Ontem, à hora em que escrevo estas palavras, os meus olhos encontravam-se mergulhados na exposição O Museu Imaginário de Henri Langlois, apresentada na Cinemateca Francesa. No mês em que este site homenageia a herança de João Bénard da Costa, falar de Langlois e da sua importância não estará muito longe.
Penso no que teria sido o mundo sem Langlois, aquele que, com os seus olhos, viu que as películas de filme não eram imagens para se deitar ao lixo, tal como os seus estúdios faziam, mas destinadas a serem mostradas ao mundo para sempre. Alguém que viu, no cinema, a possibilidade pela qual o homem tanto ansiava: criar algo próximo do sonho, reproduzir o tempo, estendê-lo, cortá-lo, entregá-lo à capacidade infinita dos nossos sentimentos. Teríamos perdido muitas obras-primas mas, sobretudo, teríamos perdido os nossos sonhos, a nossa imaginação, esse espelho que nos diz que tudo aquilo que vimos a vinte e quatro imagens por segundo, numa sala escura, estava afinal escondido em nós, homens e mulheres maiores que os seus corpos, destinados a amarem-se na projecção de sentimentos maiores do que o que existe a olho nu.
Lembro-me de quando entrei na Cinemateca Portuguesa pela primeira vez, aos dezoito anos, e vi uma projecção de Cléo de 5 à 7 (Duas Horas da Vida de Uma Mulher, 1962) de Agnès Varda, ainda no Palácio Foz (estava a Barata Salgueiro em obras de renovação), uma sala que me transportava, pela sua época, e no meu imaginário, a essa outra que tinha existido em Paris, berço da cinefilia e do cinema da geração de Varda. O meu percurso na Cinemateca era feito do cruzamento entre ciclos: raramente vê-los de forma integral (com algumas excepções próximas do meu coração) e cruzar os seus filmes, as suas épocas, os silêncios e cores. Um pouco como Langlois dizia para fazer, estabelecendo pontes entre obras que, à partida, seriam opostas, mas que, por serem humanas e olhavam de volta para o mundo, encontravam os seus pontos comuns. O maior deles todos éramos nós – os espectadores. A história do cinema, por sua vez, era também a nossa história do cinema, a única que existia.

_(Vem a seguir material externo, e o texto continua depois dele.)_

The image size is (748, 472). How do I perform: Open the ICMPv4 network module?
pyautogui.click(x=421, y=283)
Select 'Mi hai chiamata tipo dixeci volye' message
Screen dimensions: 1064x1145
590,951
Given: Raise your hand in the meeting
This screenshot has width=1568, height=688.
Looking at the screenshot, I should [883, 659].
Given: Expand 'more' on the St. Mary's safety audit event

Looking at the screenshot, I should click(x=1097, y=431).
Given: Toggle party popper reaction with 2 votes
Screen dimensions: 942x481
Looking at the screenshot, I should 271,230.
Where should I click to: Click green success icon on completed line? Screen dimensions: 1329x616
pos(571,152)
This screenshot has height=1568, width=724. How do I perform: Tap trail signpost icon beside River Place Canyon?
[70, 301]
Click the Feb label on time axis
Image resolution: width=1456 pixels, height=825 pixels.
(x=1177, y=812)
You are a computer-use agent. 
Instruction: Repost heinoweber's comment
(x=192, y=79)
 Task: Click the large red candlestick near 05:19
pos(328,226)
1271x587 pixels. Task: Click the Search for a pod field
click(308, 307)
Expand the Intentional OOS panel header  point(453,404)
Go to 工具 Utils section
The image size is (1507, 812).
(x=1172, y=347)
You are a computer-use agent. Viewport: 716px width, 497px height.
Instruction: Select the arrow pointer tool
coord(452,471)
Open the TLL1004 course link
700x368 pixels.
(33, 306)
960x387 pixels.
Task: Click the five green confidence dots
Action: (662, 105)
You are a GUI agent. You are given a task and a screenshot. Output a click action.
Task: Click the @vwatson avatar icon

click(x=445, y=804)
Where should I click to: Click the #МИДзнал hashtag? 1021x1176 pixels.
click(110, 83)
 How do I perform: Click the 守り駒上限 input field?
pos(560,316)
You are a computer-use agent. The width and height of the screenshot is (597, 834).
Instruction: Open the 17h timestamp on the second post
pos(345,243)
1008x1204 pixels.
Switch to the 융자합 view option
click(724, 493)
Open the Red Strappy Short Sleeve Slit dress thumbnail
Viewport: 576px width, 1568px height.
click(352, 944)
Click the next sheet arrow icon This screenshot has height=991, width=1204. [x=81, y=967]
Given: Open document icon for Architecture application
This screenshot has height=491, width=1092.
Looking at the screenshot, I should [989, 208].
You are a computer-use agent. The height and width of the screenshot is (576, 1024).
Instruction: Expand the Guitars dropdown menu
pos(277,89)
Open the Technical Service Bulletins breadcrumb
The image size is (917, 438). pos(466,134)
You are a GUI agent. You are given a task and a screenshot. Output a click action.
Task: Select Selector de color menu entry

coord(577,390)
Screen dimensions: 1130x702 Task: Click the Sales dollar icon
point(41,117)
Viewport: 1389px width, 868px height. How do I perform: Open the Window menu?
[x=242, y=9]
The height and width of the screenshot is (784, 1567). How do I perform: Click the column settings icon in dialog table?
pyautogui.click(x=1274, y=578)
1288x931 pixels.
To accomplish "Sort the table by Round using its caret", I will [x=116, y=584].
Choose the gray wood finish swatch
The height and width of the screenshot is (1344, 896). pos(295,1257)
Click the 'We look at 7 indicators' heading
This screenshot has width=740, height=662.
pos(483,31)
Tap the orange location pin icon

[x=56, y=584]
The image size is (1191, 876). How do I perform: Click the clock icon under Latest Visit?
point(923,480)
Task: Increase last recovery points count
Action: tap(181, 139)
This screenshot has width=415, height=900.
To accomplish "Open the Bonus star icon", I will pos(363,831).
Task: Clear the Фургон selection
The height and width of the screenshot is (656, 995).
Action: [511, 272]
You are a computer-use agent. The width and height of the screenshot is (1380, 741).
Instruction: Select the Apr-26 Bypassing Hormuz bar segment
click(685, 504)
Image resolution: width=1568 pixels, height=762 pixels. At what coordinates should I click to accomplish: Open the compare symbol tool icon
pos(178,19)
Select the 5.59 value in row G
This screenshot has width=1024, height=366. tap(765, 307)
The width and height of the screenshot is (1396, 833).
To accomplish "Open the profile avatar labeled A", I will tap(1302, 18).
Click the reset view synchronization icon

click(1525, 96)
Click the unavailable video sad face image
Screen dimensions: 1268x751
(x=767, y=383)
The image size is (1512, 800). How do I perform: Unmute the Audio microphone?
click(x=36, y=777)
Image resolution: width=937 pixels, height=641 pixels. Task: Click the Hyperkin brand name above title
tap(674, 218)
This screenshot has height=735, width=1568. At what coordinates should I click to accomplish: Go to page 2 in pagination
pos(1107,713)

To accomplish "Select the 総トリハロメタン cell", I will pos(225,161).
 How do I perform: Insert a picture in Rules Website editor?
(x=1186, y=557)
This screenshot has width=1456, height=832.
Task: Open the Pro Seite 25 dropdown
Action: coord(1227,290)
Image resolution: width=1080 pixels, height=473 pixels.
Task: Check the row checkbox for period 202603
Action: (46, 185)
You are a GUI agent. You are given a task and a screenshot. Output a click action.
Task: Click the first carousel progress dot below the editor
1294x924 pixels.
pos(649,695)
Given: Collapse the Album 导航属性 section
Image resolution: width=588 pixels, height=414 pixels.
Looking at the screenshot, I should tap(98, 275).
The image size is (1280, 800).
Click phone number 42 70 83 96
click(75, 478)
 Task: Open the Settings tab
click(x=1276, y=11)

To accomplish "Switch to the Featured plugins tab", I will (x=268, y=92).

Se tinha sido Langlois a puxar por esse imaginário, eram as folhas de Bénard da Costa, à saída de cada sessão, que me fizeram entender que os nossos olhares nunca estão sozinhos – enriquecem-se sempre com o outro. As suas palavras, por vezes, faziam-me ver filmes que não tinha visto dentro da sala. Outras vezes, pegavam num ponto, numa emoção, e faziam-me crer que tudo no filme girava à sua volta. E sobretudo, entender os pequenos detalhes, as imperceptíveis ligações entre tudo o que era filmado – pois é neles que se revela a existência do que é divino e invisível aos olhos.
O que teria sido sem essas palavras, sem esse veículo que prolongava o meu olhar para fora da sala de cinema e me fazia ver a realidade sob o seu movimento? Certamente me teria apaixonado menos vezes na sala ou amado ainda menos fora dela. Era um tempo sem tempo: uma infância dentro da idade adulta, uma inocência eterna dentro de uma descoberta sexual. Todos os passos feitos dentro da Cinemateca, todas as palavras lidas nas folhas de Bénard tinham o seu elo com o que existia na rua e dentro das suas casas. Mais do que uma forma de ver o mundo, uma forma de estar nele por descobrir, em mim, essa capacidade de ver para além do olho nu.
Passados vários anos, ainda tento responder a esse movimento perpétuo, criado a partir de cada palavra lida e cada imagem vista. Play it again, Sam. Esse amor nunca se esquece.
Esta é a última crónica do Movimento Perpétuo. Agradeço a todos os que acompanharam as suas palavras.